WORK ITEM
Below are records; count the lines that hold the string "Profile" and give only the count.

EXERCISE INPUT

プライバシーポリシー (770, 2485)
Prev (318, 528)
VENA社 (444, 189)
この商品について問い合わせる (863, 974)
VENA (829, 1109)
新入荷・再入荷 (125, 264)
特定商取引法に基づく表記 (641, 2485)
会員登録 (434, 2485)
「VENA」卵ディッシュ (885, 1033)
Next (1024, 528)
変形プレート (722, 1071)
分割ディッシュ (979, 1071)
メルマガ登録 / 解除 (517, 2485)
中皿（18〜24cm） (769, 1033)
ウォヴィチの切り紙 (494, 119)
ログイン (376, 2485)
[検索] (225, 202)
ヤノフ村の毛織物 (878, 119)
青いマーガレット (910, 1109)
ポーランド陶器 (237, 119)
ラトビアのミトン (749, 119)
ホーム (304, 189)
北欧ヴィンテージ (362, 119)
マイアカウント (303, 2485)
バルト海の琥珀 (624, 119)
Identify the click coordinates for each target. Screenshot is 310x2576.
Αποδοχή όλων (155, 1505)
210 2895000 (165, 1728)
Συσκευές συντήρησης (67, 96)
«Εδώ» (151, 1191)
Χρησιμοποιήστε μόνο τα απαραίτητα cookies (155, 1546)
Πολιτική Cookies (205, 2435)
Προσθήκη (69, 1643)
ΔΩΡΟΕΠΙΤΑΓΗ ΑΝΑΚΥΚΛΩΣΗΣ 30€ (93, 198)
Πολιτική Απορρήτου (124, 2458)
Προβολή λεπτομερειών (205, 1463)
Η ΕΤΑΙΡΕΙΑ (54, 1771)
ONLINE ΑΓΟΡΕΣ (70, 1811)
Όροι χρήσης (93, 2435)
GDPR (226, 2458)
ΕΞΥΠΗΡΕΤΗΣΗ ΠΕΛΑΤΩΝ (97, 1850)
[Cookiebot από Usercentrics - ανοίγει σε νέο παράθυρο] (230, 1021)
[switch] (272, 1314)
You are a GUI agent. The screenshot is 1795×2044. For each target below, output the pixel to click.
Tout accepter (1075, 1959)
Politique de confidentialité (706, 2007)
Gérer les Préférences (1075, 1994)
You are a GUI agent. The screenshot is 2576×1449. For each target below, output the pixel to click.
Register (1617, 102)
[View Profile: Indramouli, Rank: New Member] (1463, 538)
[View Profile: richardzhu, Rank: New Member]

REPLY
2